Under international law, South Africa is obliged to respect and protect all aliens domiciled in its territory, be it under the standard of national treatment or the most-favoured- nation standard. More pointedly, we now have what is called the duty to protect which empowers the international community to intervene in any country where there is wanton disregard and violation of human rights. South Africa might qualify for such treatment if it proves unable or unwilling to do the needful to curtail this blight on its face before the entire world.
What are the legal instruments that Nigeria and other affected countries can invoke on the matter of the wilful attack against their nationals?
There are quite a number of options open to Nigeria and other affected countries. First and foremost, there is the possibility of bringing South Africa to account for dereliction of duty in protecting fellow Africans from savage attacks by its nationals by bringing up the matter at the next AU Summit or initiating proceedings against the country at the African Court on Human Rights and Justice
Secondly, South Africa can be dragged before the International Court of Justice (ICJ) with a view to seeking reparations for the breach of the rights of the victims of unwarranted attacks in South Africa which constitute brazen breaches of the international obligations of South Africa. Furthermore, SADC member-States can very well bring the matter before the regional body, of which South Africa is a veritable member in order to seek relief for the death and injuries suffered by their nationals.
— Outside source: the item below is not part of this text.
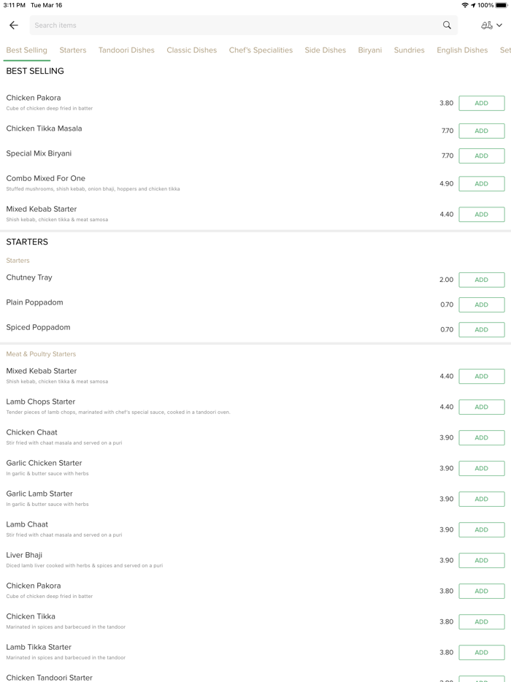This screenshot has height=682, width=511.
Task: Add Spiced Poppadom to basket
Action: [481, 330]
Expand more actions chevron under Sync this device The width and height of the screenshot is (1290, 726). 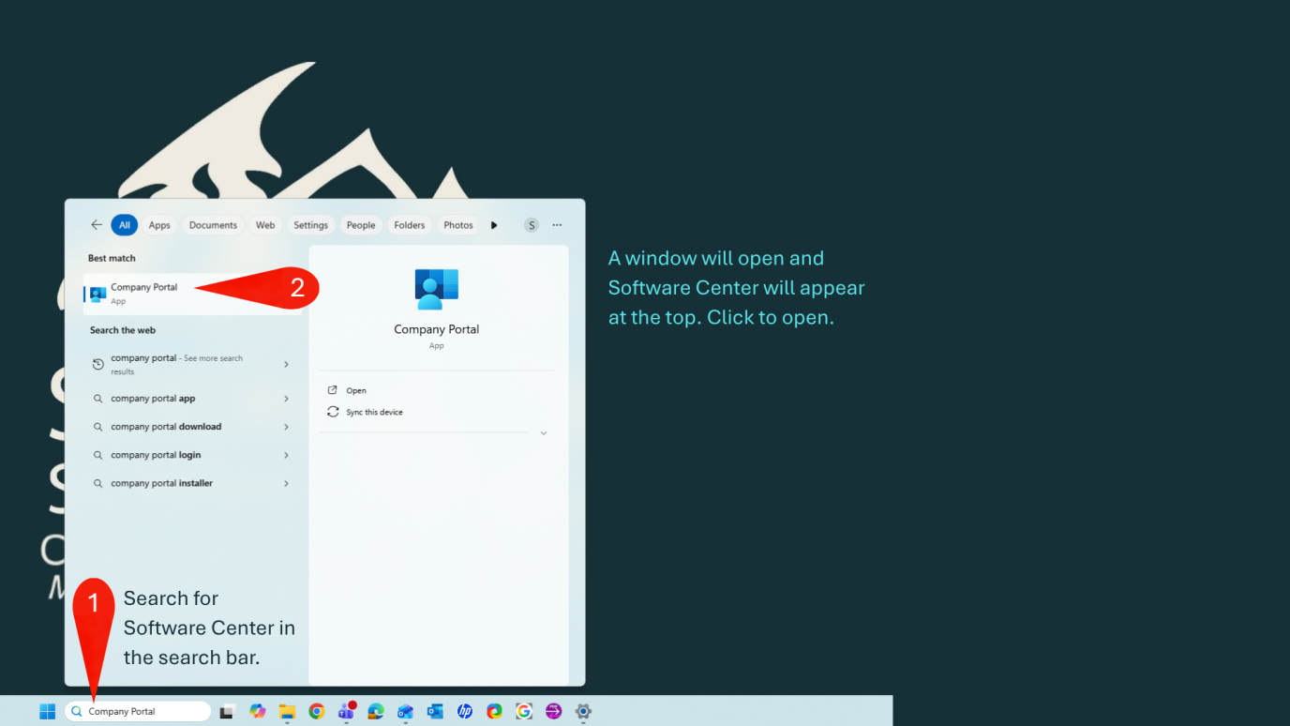tap(543, 433)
Can the threat of attack by Nigerians against South African investment in Nigeria find protection under international law?
As far as Nigeria is concerned, the option of reprisal action or retorsion can be explored in order to bring it home to South Africa that this country would not condone flagrant violations of rights of its citizens resident and lawfully carrying-out their businesses in South Africa. Breaches of international law carry consequences and the earlier South Africa is made to realise this, the better for all concerned. However, Nigeria’s response must be well and carefully calibrated in order not to worsen the situation. We should as much as possible desist from mob action and self-help which could engender unintended consequences.
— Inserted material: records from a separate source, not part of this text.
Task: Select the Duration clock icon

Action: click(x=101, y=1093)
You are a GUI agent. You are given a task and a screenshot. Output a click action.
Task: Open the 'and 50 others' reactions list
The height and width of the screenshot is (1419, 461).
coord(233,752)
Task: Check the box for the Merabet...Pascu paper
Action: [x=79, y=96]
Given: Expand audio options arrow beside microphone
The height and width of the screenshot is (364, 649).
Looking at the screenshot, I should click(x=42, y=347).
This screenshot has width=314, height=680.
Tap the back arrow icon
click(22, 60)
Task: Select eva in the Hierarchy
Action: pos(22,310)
In what ways can this incident re-shape the relations between South Africa and Nigeria and other countries affected?
Relations between Nigeria and South Africa, have, at best, been testy largely on account of the rivalry existing between both countries for leadership on the continent and in relation to the quest for a permanent seat on the UN Security Council. Besides, the re-basing of the Nigerian economy which has now put Nigeria ahead of South Africa has not altogether been music in the ears of our South African brothers and sisters.
There is, in principle, nothing wrong with competition so long as it is and remains healthy but hostility to fellow Africans occasioned by envy and hatred is, quite frankly, dysfunctional and counter-productive and is to be roundly condemned by all persons of goodwill.
South Africa is now obliged to soothe all frayed nerves by offering compensation or restitution to the aggrieved and immediately embark on a well-thought out conscientisation of its people regarding the necessity to appreciate the historical place and role of their country in projecting and defending the African personality. If this is not done, the loss of national esteem, respect and friendship throughout the continent and beyond would be, quite simply, incalculable.
Can the Zulu king who made the incendiary comment be brought before international court?
I make bold to say that he can stand accused before the International Criminal Court on charges of incitement to violence in relation to crimes against humanity and even genocide (if the attacks and killings go on unabated). The precedents of Milosevic, Charles Taylor, Uhuru Kenyatta, Akayesu, and others should be enough lesson for the wise.